Could you write the next few posts of the forum thread below on Chris Hughton leaving Albion, picking up after its final post?

-- START OF Selection --

Got something to say or just want fewer pesky ads? Join us... 😊

[Albion] Chris Hughton leaves with immediate effect







chaileyjem

#BarberIn
NSC Patron
Jun 27, 2012
13,911
We fluked three wins in a row in October . .

this is repeated again and again on here. There's plenty to criticise Hughton for (although i think sacking him is short sighted) but to not give him or the players credit for these wins is unjustified and illogical. Were the multiple draws , narrow defeats flukes as well ?
 




Thunder Bolt

Silly old bat
this is repeated again and again on here. There's plenty to criticise Hughton for (although i think sacking him is short sighted) but to not give him or the players credit for these wins is unjustified and illogical. Were the multiple draws , narrow defeats flukes as well ?

One of those 1-0 flukes was against Wolves. Wolves couldn't even beat us at home resulting in a 0-0 draw so was that a fluke as well?

Posters are desperate to show how much they 'know'.
 




dingodan

New member
Feb 16, 2011
10,080
No, beating Palace twice, and getting the two extra points against Newcastle and Arsenal saved us. Do you really support us?

To be fair, I think there is a valid point there.

In that we stayed up, but could have gone down, decided by one other result which we had no control over at all. It's difficult to feel that Hughton and the teams performances could both have "kept us up" or "sent us down" without changing anything we did under either set of circumstances.

I suppose you could always argue that a different result here or there would have meant a different outcome, but at the very least it was way too close for comfort this season. We stayed up, but we had to depend as much on luck and other results as we did on our own performances, and that for me means we neither earned safety nor relegation, all we earned was the right to hope for the best. We got lucky this season, and we don't want to depend on luck to keep us up, because luck being in or out can never be relied upon. That's how luck works. Nobody understands that better than Tony.
 






Seagull73

Sienna's Heaven
Jul 26, 2003
3,382
Not Lewes
this is repeated again and again on here. There's plenty to criticise Hughton for (although i think sacking him is short sighted) but to not give him or the players credit for these wins is unjustified and illogical. Were the multiple draws , narrow defeats flukes as well ?

Seriously? Were you at the games?

-- END OF Selection --
-- START OF Information shown --

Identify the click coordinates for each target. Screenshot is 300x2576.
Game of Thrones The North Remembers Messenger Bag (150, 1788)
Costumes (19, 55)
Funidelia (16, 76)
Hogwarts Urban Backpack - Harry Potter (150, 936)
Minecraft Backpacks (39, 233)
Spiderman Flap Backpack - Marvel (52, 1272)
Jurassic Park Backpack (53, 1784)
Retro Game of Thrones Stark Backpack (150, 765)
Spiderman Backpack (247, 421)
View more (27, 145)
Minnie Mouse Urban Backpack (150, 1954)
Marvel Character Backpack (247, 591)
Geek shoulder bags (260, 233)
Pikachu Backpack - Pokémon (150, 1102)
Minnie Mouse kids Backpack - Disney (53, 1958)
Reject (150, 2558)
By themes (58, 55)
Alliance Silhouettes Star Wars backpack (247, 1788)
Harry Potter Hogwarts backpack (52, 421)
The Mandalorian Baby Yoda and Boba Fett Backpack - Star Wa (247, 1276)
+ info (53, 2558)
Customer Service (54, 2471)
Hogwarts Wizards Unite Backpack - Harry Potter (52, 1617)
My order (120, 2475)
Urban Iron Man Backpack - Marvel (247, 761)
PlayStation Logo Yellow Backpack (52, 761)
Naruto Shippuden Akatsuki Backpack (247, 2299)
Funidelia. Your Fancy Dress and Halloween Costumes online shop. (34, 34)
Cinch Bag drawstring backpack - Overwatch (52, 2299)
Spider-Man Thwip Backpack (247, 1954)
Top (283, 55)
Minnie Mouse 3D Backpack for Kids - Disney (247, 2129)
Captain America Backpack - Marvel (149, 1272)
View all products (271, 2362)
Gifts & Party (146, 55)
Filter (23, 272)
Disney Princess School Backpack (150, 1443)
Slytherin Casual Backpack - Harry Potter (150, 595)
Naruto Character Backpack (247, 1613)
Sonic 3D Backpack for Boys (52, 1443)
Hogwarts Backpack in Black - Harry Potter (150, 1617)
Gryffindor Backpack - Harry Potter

-- END OF Information shown --

Expected answer:
v West Ham - Possession 35%-65% Shots for 9 (On Target 4), Shots against 17
v Newcastle - Possession 32%-68% Shots for 8 (On Target 2), Shots against 27
v Wolves - Possession 40%-60% Shots for 7 (On Target 1), Shots against 25

Stats don't tell everything, but I was at both those home games against West Ham and Wolves, and nobody could have complained if we had been on the wrong end of a 1-2, 1-3 scoreline. I don't think anybody should kid themselves that we were where we deserved to be after those games.

Man United and Palace at home are the only times this season that we have genuinely played well - possibly Arsenal when we were already safe. Otherwise, most of this season has been a turgid, painful, horrible, funless grind.
 


Thunder Bolt

Silly old bat
To be fair, I think there is a valid point there.

In that we stayed up, but could have gone down, decided by one other result which we had no control over at all. It's difficult to feel that Houghten and the teams performances could both have "kept us up" or "sent us down" without changing anything we did under either set of circumstances.

I suppose you could always argue that a different result here or there would have meant a different outcome, but at the very least it was way too close for comfort this season. We stayed up, but we had to depend as much on luck and other results as we did on our own performances, and that for me means we neither earned safety nor relegation, all we earned was the right to hope for the best. We got lucky this season, and we don't want to depend on luck to keep us up, because luck being in or out can never be relied upon. That's how luck works. Nobody understands that better than Tony.

His name is Hughton. At least give him the dignity of getting his name right.
We have been very 'lucky' in the last 4 and a half years.
 


Mellor 3 Ward 4

Well-known member
Jul 27, 2004
9,821
saaf of the water
4.5 years in the job and the first 3.5 were great, we couldn’t have asked for any more. He excelled himself and will always have my respect for that.

However, the facts do not lie and this season (the whole season, not just the second half like some would have you believe) has been abysmal. We fluked three wins in a row in October that gave us a false sense of safety, but the reality is we’ve been truly hopeless for a long time. We can’t score, we can’t attack, we’ve got no pace, we move the ball slowly, we are cautious and timid, we show too much respect to opponents, we have won four away games out of the last 40, we only make subs at 70 minutes. Most worryingly of all, he’s done nothing to combat the critical issues even a layman like me can see occurring throughout the season. He appears to me to be a manager with his head in the sand. It’s absolutely woeful stuff and completely untenable at this level. I could go on but most of all, I’m just bored of my team being so spineless, defensive and dull.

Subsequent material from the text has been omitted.